**Records supplied:**
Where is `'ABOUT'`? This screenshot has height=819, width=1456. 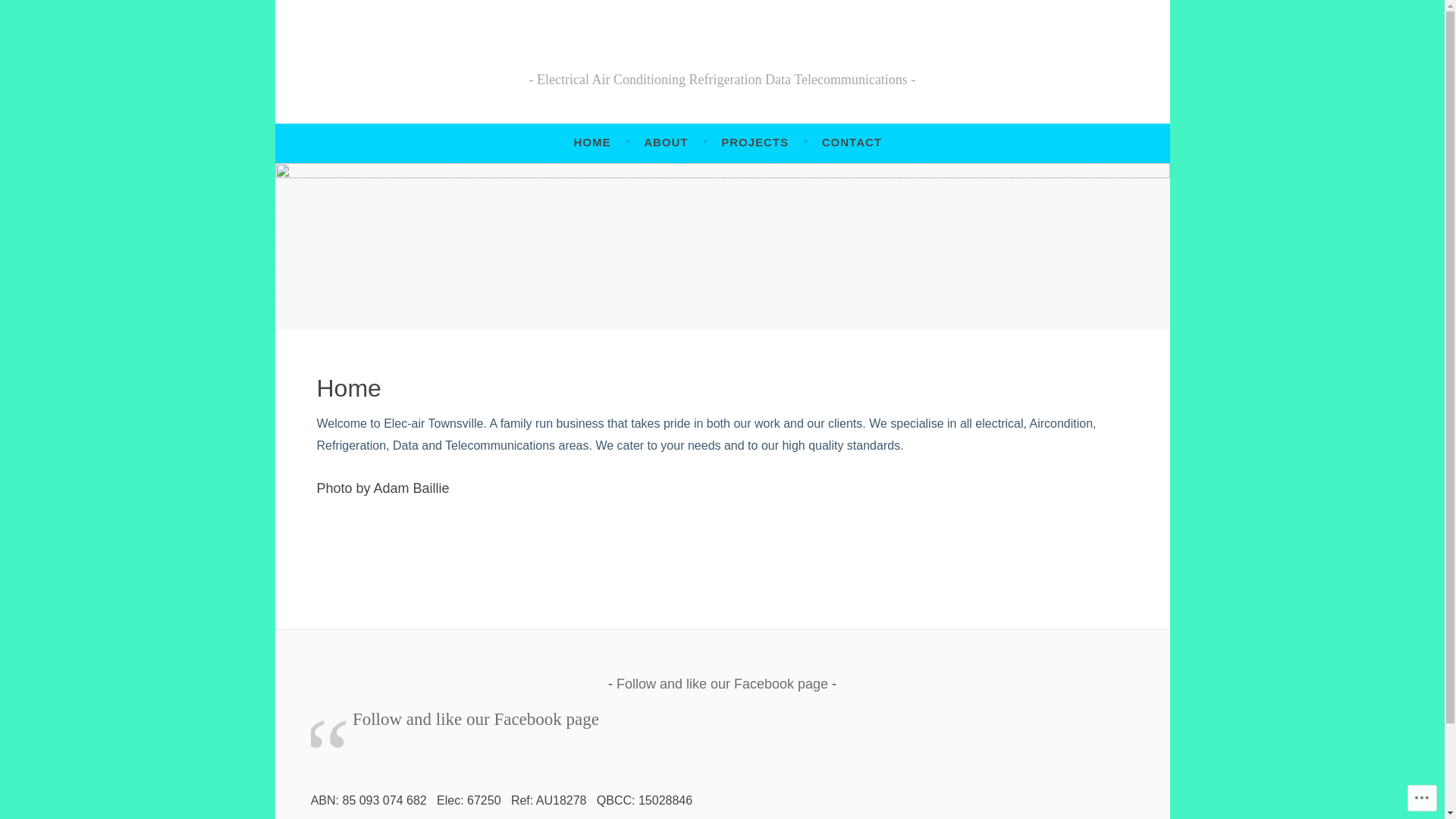
'ABOUT' is located at coordinates (666, 143).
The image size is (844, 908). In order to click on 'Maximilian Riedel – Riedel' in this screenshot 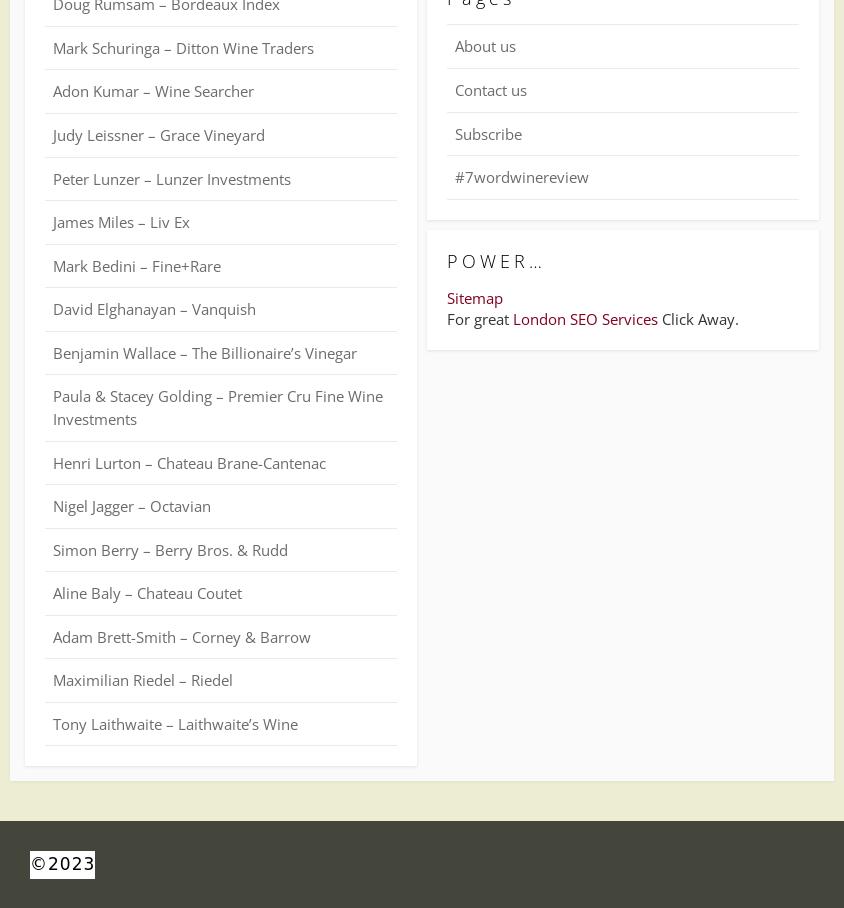, I will do `click(142, 680)`.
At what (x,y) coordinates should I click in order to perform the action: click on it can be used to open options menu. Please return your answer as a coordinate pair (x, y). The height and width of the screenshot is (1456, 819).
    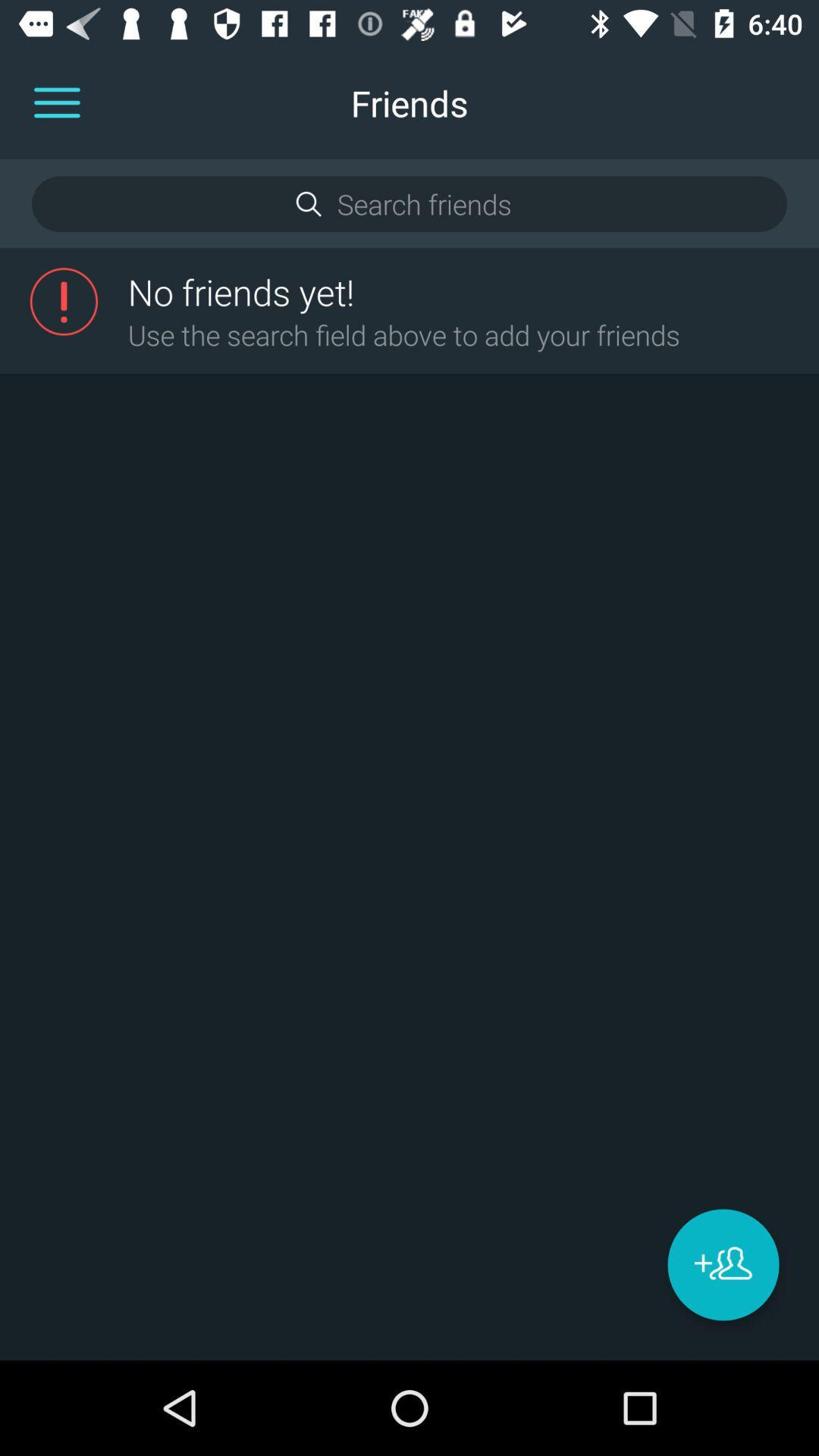
    Looking at the image, I should click on (56, 102).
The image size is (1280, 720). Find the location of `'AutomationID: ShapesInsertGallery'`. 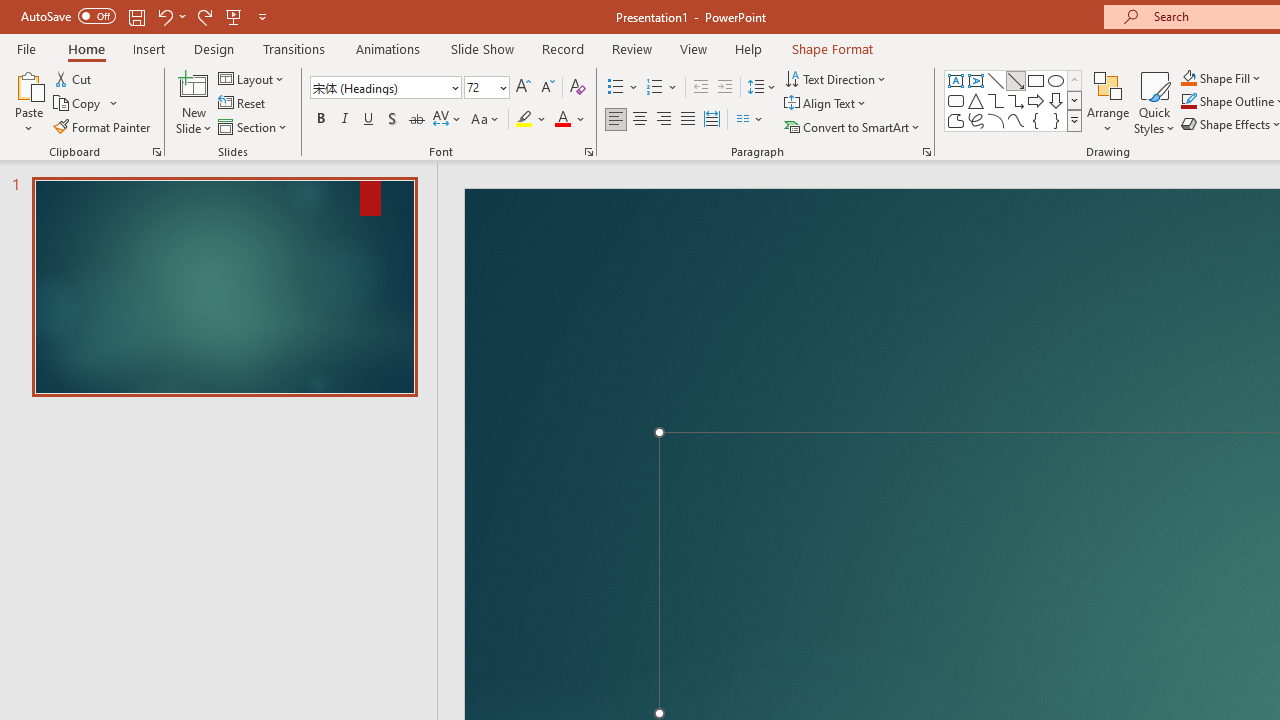

'AutomationID: ShapesInsertGallery' is located at coordinates (1014, 100).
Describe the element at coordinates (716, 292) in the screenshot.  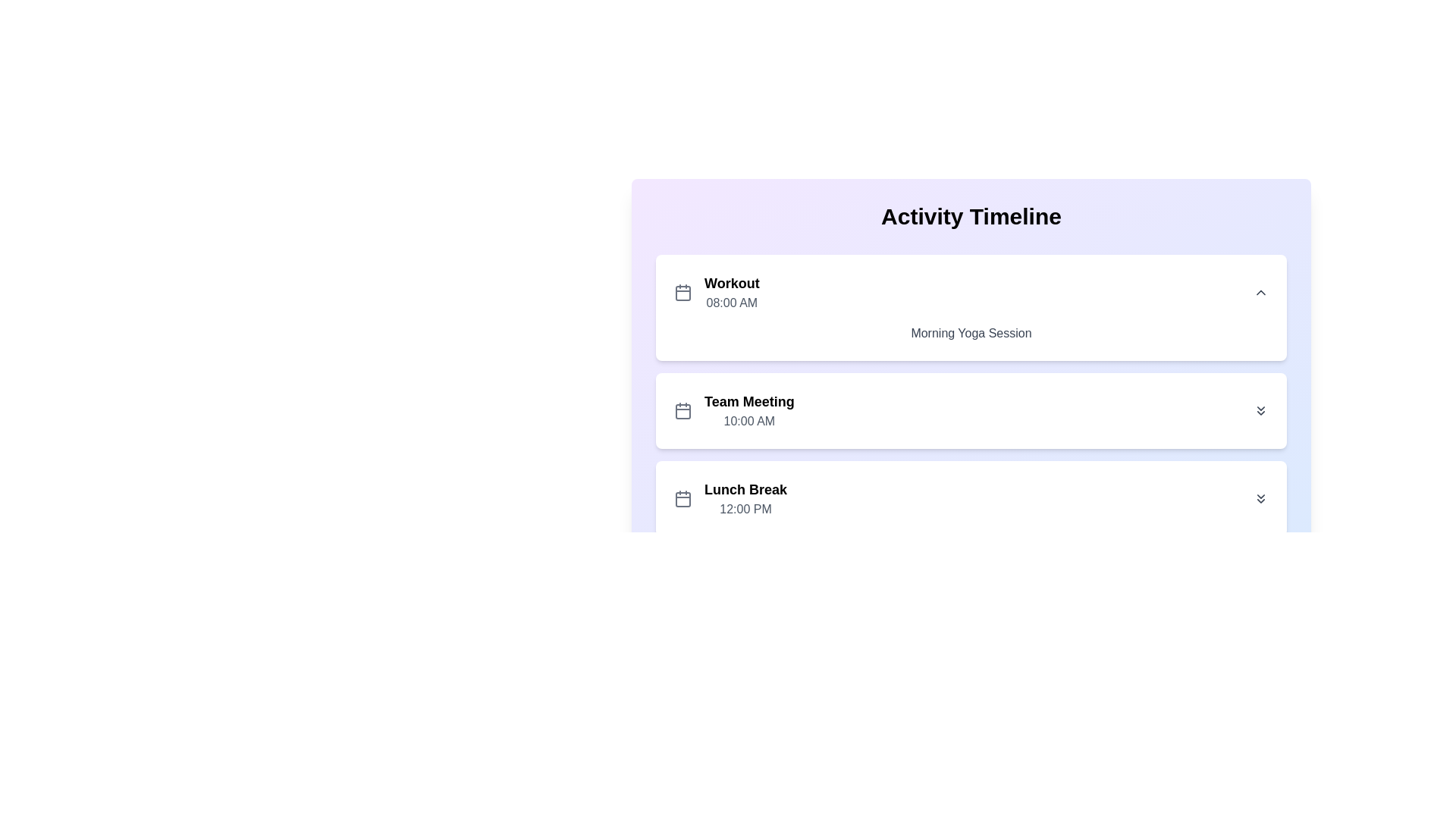
I see `the 'Workout' activity entry, which features a calendar icon and shows the time '08:00 AM'` at that location.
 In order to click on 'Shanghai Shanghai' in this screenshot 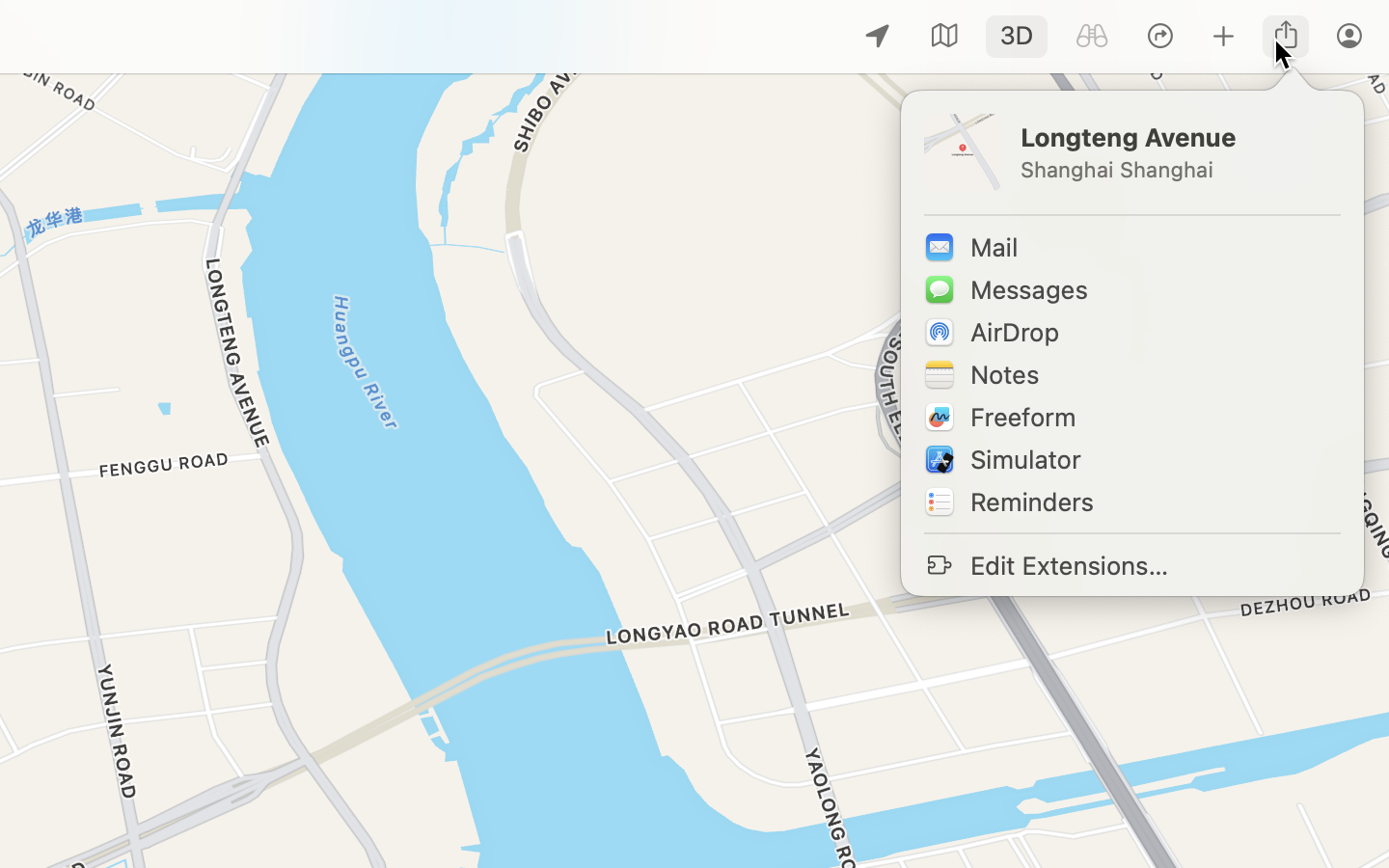, I will do `click(1177, 170)`.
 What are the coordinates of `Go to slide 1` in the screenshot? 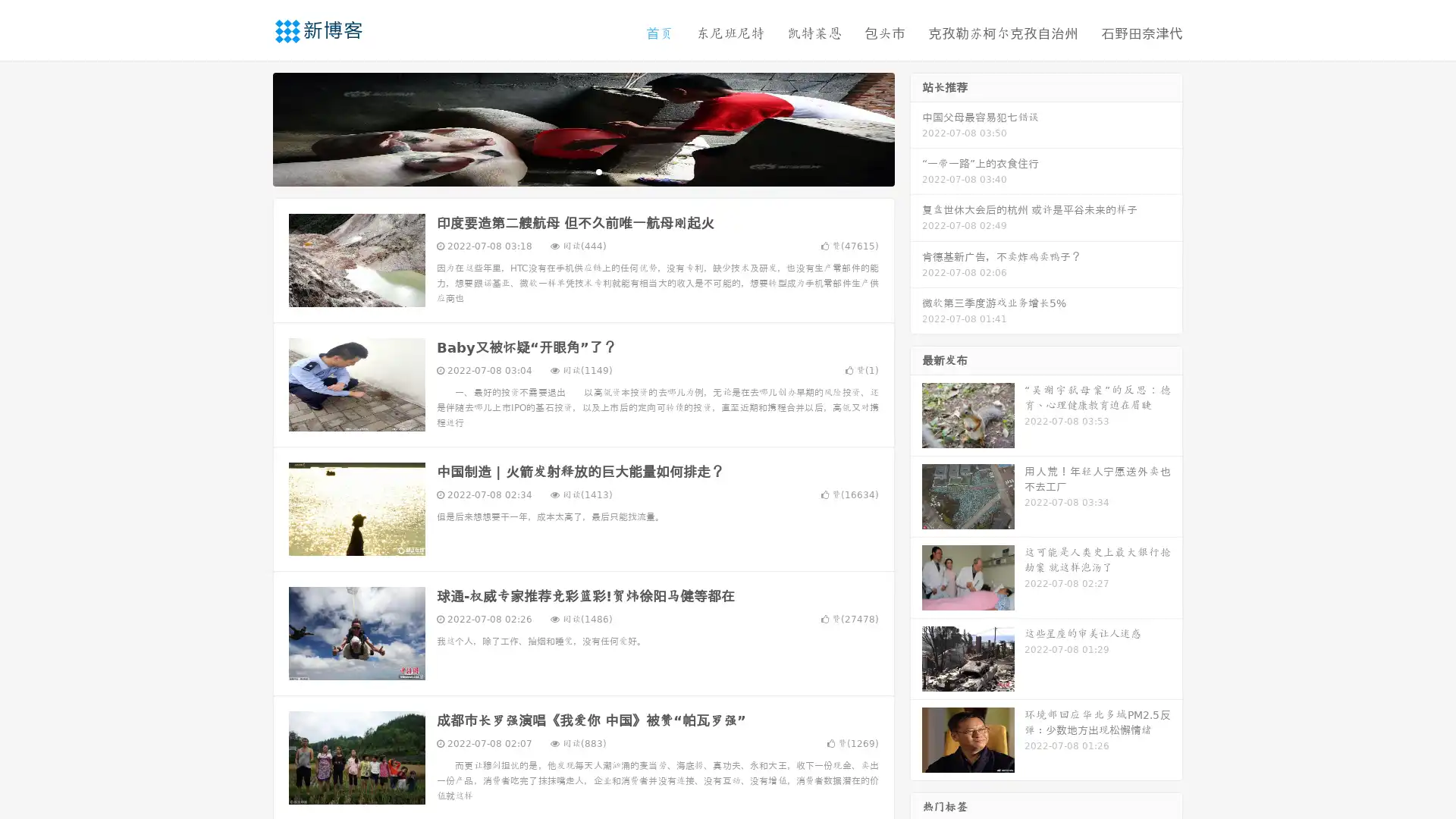 It's located at (567, 171).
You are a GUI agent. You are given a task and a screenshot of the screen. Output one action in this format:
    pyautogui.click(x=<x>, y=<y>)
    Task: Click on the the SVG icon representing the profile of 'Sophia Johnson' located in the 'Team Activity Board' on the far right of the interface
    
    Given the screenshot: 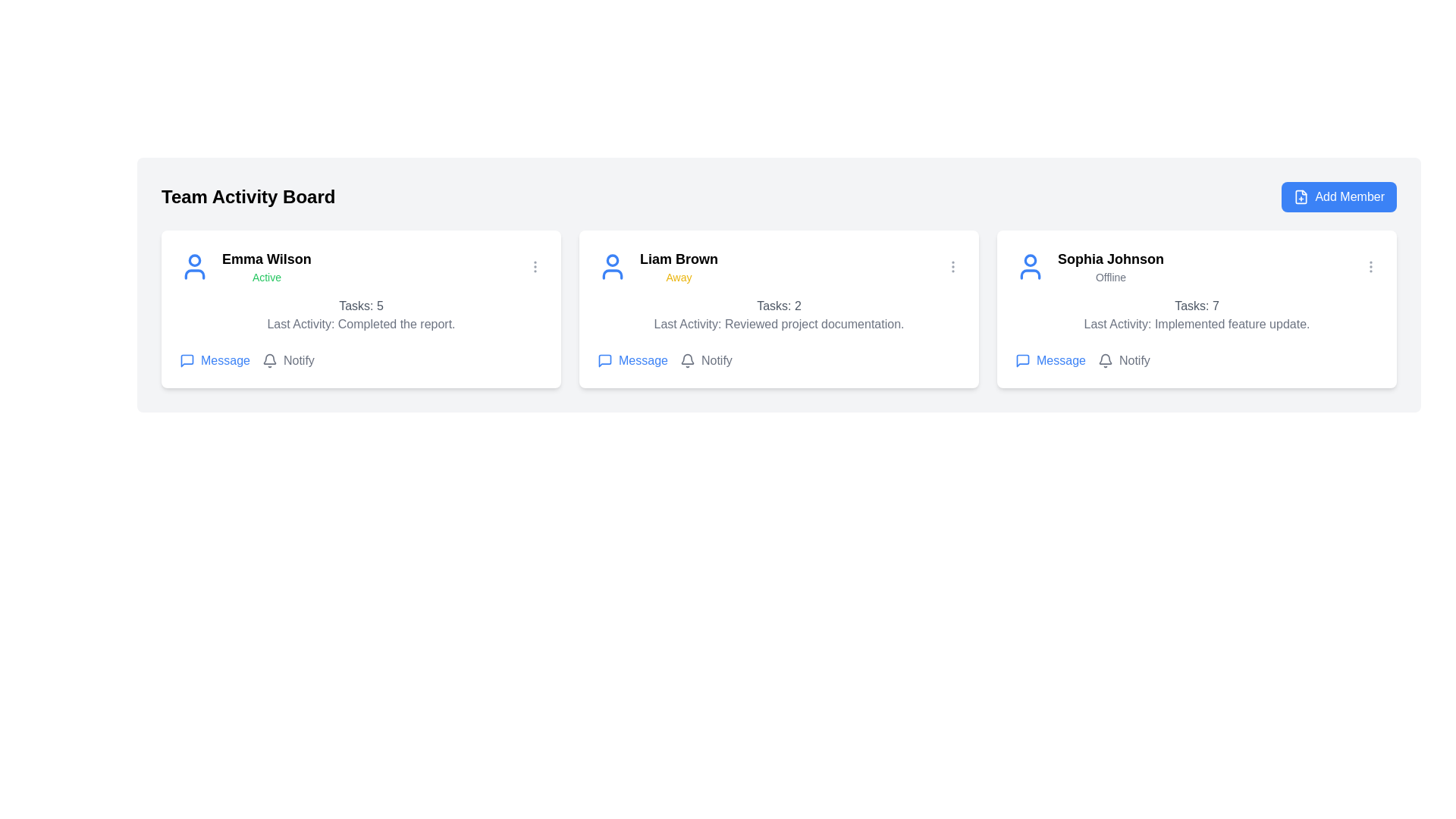 What is the action you would take?
    pyautogui.click(x=1030, y=265)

**Exercise prompt:**
Write out the lines from the one containing "At what (x,y)" up to and including the one containing "coordinates (1014, 100)." as a JSON list of strings, one string per line, skipping blank lines and leaving out the pictures.

**Answer in full:**
[
  "At what (x,y) coordinates should I click in order to perform the action: click on it can be used to open options menu. Please return your answer as a coordinate pair (x, y). The height and width of the screenshot is (1456, 819).",
  "    Looking at the image, I should click on (56, 102).",
  "The image size is (1280, 720). Find the location of `'AutomationID: ShapesInsertGallery'`. ",
  "'AutomationID: ShapesInsertGallery' is located at coordinates (1014, 100)."
]